Dependency injection for Unity

I'll finish Part 1 of this series by looking at the types of dependency injection we can make use of in Unity.

Traditional factory-based dependency injection

Traditionally dependency injection makes use of the factory pattern. That is to say that a factory is used to create an object (not a game object, mind you, a normal C# object) and satisfy its dependencies as a combined operation. At Real Serious Games we created our own factory that supports dependency injection. This is mature, well-tested and it works under Unity. We have used it to structure significant parts of our many Unity applications. This kind of factory supports code isolation for unit-testing. That's the main reason it exists. When we unit-test a class, any objects that it creates through the factory can be mocked. Also any object created through the factory will have their dependencies automatically satisfied (or an error will be thrown if any particular dependency doesn't exist). This means that we can manually inject mock objects when we are testing a factory-creatable object.

Whilst the RSG Factory works well in normal C# code it's not the simplest approach for dependency injection in Unity and it doesn't fit well with MonoBehaviors and the Unity hierarchy. This is possible and we have done it, but it works best when working with normal C# objects and feels clunky when working with MonoBehaviours. The problem is that MonoBehaviors aren't created in the same way as normal C# objects, they are attached to game objects via the Unity Editor and we never directly new up a MonoBehaviour (something that is common to regular C# programming), because of this we don't need, and indeed can't use, a factory to create MonoBehaviours. However we would like to automatically inject dependencies into our MonoBehaviours. So this is where my scene-based dependency injection technique comes into play...

Scene-based dependency injection

Scene-based dependency injection is an adaption of traditional dependency injection so that it fits better with Unity's main architectural pattern: the hierarchy. This version of the pattern keeps many of the benefits of traditional dependency injection: automated wiring and error checking. In addition and probably the most important outcome for many of my readers is that you can restructure your scene and refactor your code and your application will continue to work without any manual rewiring of components.

Scene-based dependency injection, in a nutshell, connects together dependencies between MonoBehaviors that are instantiated in the Unity hierarchy. It is designed to be simple to understand, simple to use and plays nicely with Unity. Both scene-based and factory-based dependency injection can co-exist together in the same application. Use of one doesn't rule out use of the other. And use of either certainly doesn't rule out using as many manual connections as you care to use.

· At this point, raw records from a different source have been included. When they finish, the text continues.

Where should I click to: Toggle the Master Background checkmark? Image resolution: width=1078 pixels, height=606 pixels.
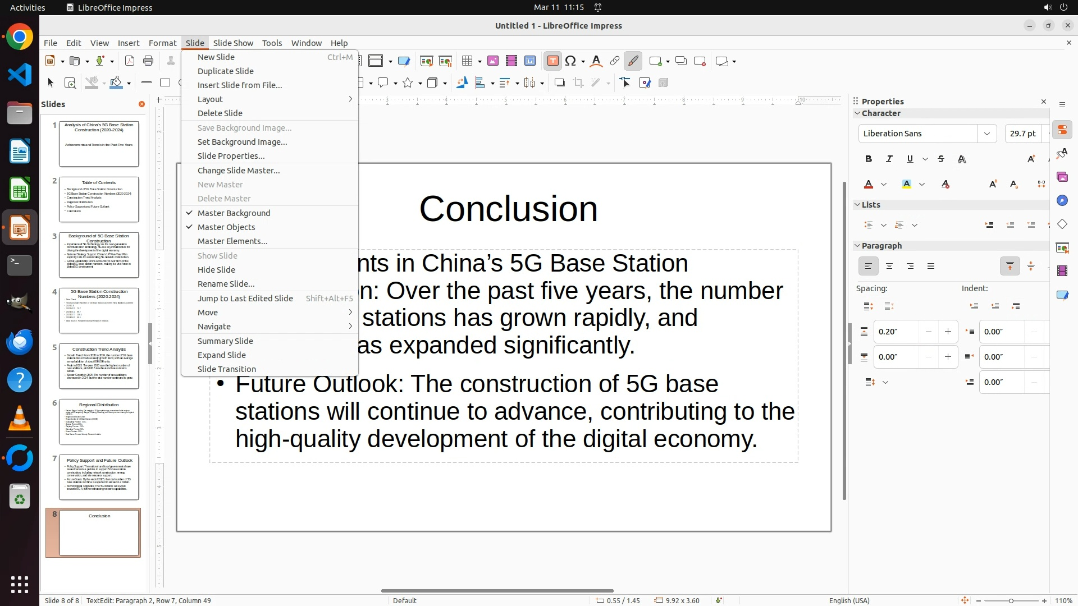click(x=234, y=213)
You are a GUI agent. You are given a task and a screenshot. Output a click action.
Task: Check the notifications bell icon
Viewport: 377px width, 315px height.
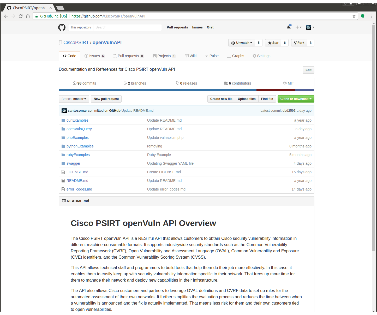point(289,27)
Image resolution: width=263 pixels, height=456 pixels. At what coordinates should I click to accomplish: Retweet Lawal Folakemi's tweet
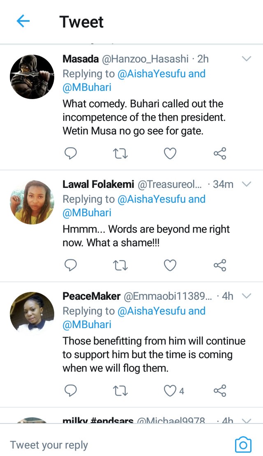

Scene-based dependency injection means you can setup up the Unity hierarchy and your MonoBehaviors however you like. It scans your scene and automatically wires together your MonoBehaviors. It allows you to connect objects in the Unity hierarchy without having to manually use functions such as FindObjectOfType(...). It can resolve the dependencies for the entire scene or just a sub-set of game objects, it is flexible according to your needs.

The actual wiring is all done automatically. Attributes are used to to mark injection points. Dependencies are selected implicitly by their type. The system automatically reports errors so you can't forget your error checking. It is designed to cope well with configuration errors and to help you easily locate the source of the error.


This concludes part 1 of my series on dependency injection in Unity. I briefly showed what we are aiming at: automatic connection of components in Unity. Then I went on to generally explain what dependency injection is and what it can do to help us structure and test a complex application.